Items from a data source:
<<<<

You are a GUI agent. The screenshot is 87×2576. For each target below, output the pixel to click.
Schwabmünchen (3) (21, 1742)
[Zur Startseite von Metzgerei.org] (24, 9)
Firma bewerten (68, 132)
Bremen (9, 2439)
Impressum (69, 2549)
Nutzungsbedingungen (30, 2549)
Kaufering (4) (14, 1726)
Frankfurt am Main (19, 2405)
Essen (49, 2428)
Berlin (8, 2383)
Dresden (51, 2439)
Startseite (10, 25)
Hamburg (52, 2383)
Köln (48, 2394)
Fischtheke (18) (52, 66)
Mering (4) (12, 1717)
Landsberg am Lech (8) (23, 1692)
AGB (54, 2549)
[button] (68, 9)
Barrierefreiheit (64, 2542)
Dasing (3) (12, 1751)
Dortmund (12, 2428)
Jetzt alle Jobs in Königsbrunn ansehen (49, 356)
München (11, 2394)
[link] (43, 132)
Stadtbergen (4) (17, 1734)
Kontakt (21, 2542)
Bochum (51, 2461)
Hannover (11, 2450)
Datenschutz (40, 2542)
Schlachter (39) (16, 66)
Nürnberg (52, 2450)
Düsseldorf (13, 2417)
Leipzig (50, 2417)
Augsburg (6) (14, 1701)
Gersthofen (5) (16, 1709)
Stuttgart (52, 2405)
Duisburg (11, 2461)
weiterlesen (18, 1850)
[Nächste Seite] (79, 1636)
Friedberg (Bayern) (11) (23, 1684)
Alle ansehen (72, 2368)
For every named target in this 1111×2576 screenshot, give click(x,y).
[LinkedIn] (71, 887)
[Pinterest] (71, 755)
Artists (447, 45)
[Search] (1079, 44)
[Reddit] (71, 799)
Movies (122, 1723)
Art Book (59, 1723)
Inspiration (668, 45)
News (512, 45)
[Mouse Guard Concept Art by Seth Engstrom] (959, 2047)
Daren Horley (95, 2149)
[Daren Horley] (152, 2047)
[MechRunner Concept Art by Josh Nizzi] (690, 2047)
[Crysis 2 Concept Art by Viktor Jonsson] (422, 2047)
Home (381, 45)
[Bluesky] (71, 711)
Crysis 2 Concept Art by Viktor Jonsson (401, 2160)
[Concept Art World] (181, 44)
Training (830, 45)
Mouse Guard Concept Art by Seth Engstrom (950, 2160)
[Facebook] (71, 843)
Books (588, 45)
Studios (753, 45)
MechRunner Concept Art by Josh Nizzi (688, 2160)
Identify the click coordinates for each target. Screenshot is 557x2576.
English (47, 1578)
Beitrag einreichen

>>>>

What you return should be exactly the lines above, starting at the one with "Datenschutz (40, 2542)" and ending at the one with "[Search] (1079, 44)", and nothing else.

Task output
Datenschutz (40, 2542)
Schlachter (39) (16, 66)
Nürnberg (52, 2450)
Düsseldorf (13, 2417)
Leipzig (50, 2417)
Augsburg (6) (14, 1701)
Gersthofen (5) (16, 1709)
Stuttgart (52, 2405)
Duisburg (11, 2461)
weiterlesen (18, 1850)
[Nächste Seite] (79, 1636)
Friedberg (Bayern) (11) (23, 1684)
Alle ansehen (72, 2368)
For every named target in this 1111×2576 screenshot, give click(x,y).
[LinkedIn] (71, 887)
[Pinterest] (71, 755)
Artists (447, 45)
[Search] (1079, 44)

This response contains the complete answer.